- TEXT BLOCK:
----

The Cormoran Strike novels have been a favorite mystery series of mine since the first book, The Cuckoo's Calling, came out in 2013. The mystery novels were written under the pen name Robert Galbraith by J.K. Rowling. I love the series because they are so well written and the plots are captivating.
In the third book, Career of Evil, someone is determined to destroy Strike. They begin a dangerous game, starting with sending a severed leg to Strike's coworker Robin. As Strike and Robin begin investigating who may have committed the act, both of them have to face demons from their past.
Career of Evil is a very dark book, but the story is masterfully told and it's a great read if you're looking for a compelling mystery.
Due to the popularity of the Harry Potter series, J.K. Rowling wrote several other books as offshoots of the originals. Several of those titles included the textbooks that Harry and his friends read in the books. These books are a lot of fun because Rowling designed them like they were actual textbooks with notes in the margins, doodles, and library checkout information complete with notes from the Hogwarts librarian. The books also give extra information about the wizard world, such as how the game of Quidditch started or how the folk tales told to children in wizard families influenced the wizard world. The Hogwarts Classics are a great addition to Harry Potter fans' collections. Also, don't forget to join Saturn for the July 30th midnight release of the script of Harry Potter and the Cursed Child.

----

- GIVEN RECORDS:
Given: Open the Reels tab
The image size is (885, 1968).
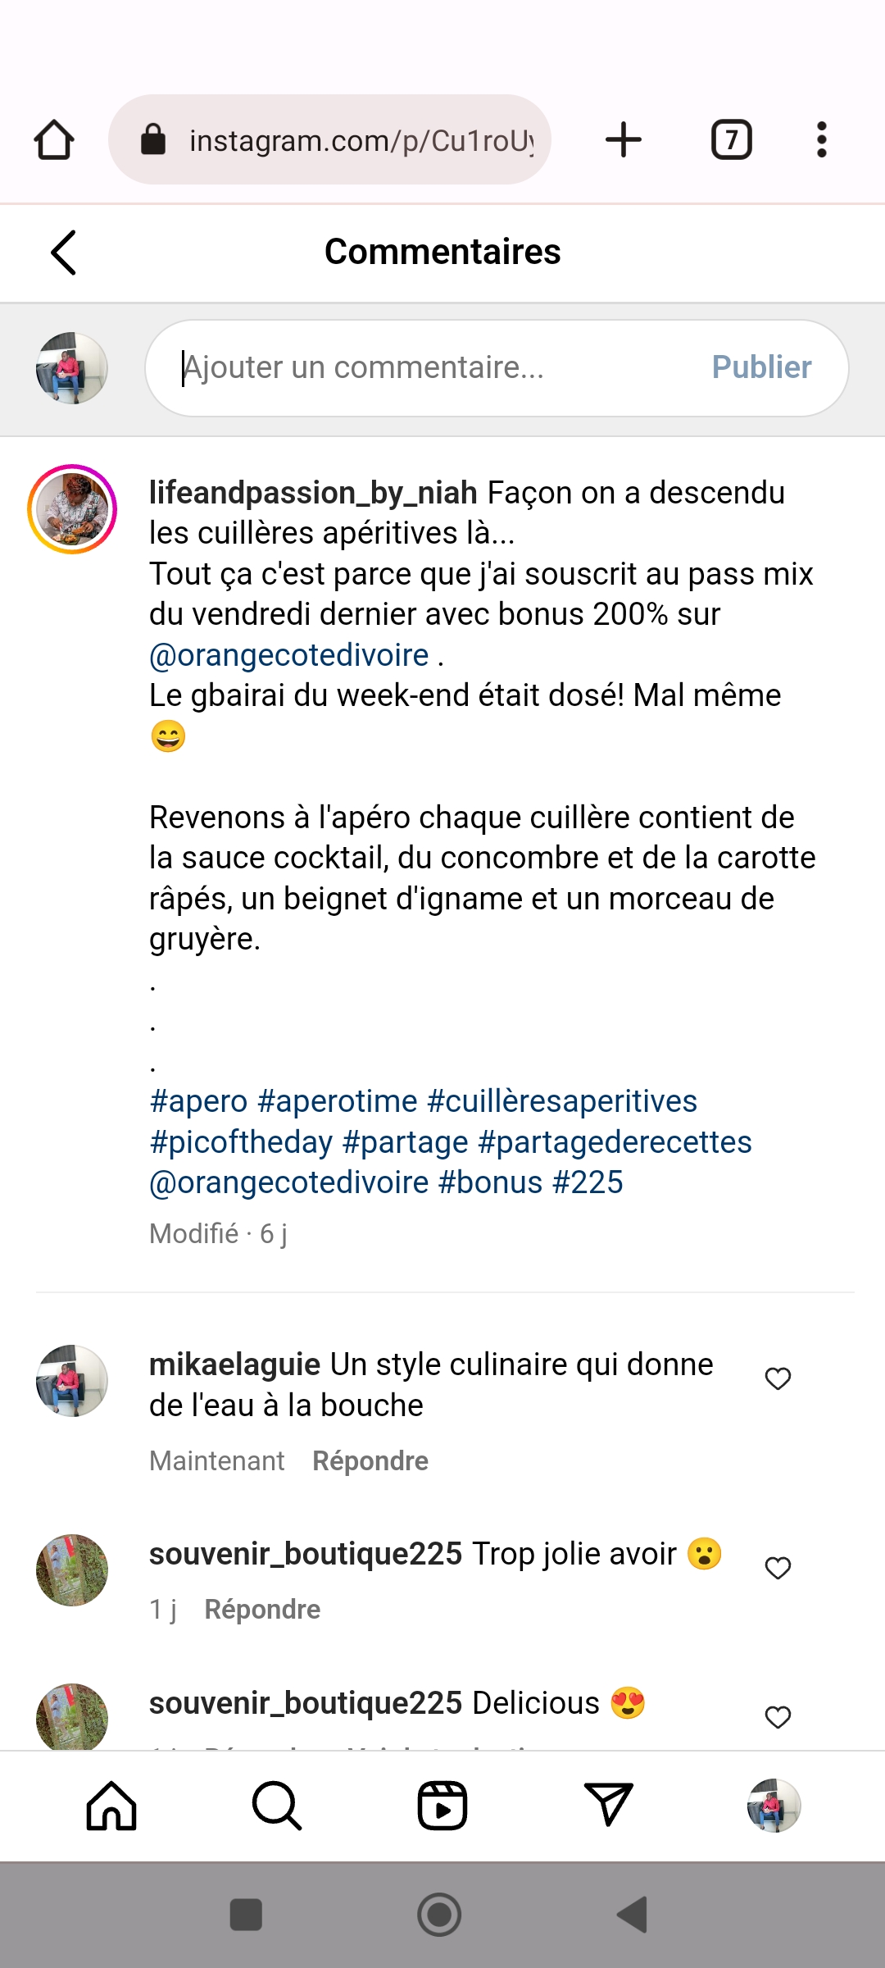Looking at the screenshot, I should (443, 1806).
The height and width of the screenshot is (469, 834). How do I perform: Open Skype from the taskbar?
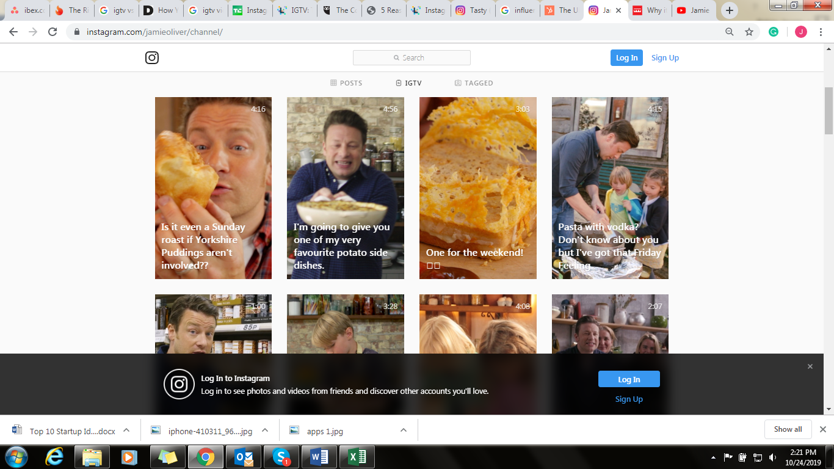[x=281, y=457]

----

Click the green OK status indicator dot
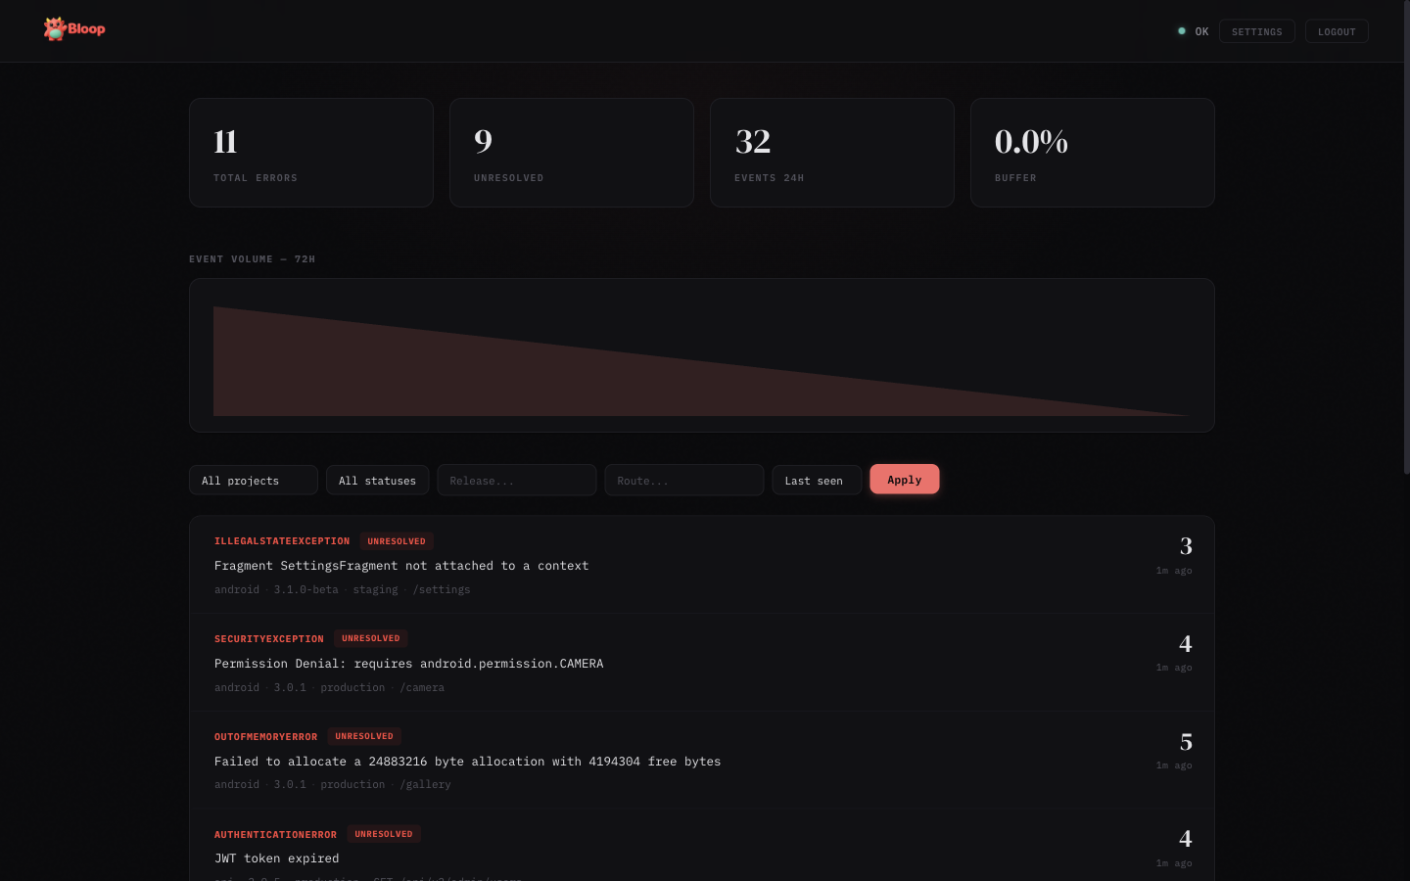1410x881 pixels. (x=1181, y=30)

----

- JOB: Carry on the piece about J.K. Rowling's books, starting right after its final sentence. The data has nothing to do with the text about J.K. Rowling's books.

- ANSWER:
I loved Kimberly McCreight's first book, Finding Amelia, because of its mixture of well-developed characters, mystery, intrigue, and an amazing plot. All of these aspects are found in her newest novel, The Outliers, which is the first in a trilogy for young adults. In this novel, Wylie decides to go and save her former best friend Cassie (again) after receiving a text from her that reads, "Please Wylie, I need your help." Following a series of cryptic texts from Cassie, Wylie and Cassie's boyfriend, Jasper, start driving north to find her, but soon face troubles of their own. Needless to say, the three teenagers find themselves entangled in a very dangerous game of cat and mouse between several different groups that are all searching for people known as Outliers. As in all of her books, McCreight throws a lot of twists and turns into the plot, keeping readers glued until the last page. This is definitely one of my favorite young adult novels that I've read this year.
No Better Friend is the story of Judy, a pointer who was the mascot of a British unit during WWII. After several battles with the Japanese, Judy and her unit were captured and sent to a POW camp. Judy helped the men by creating distractions when the Japanese were targeting the soldiers and providing hope to the men.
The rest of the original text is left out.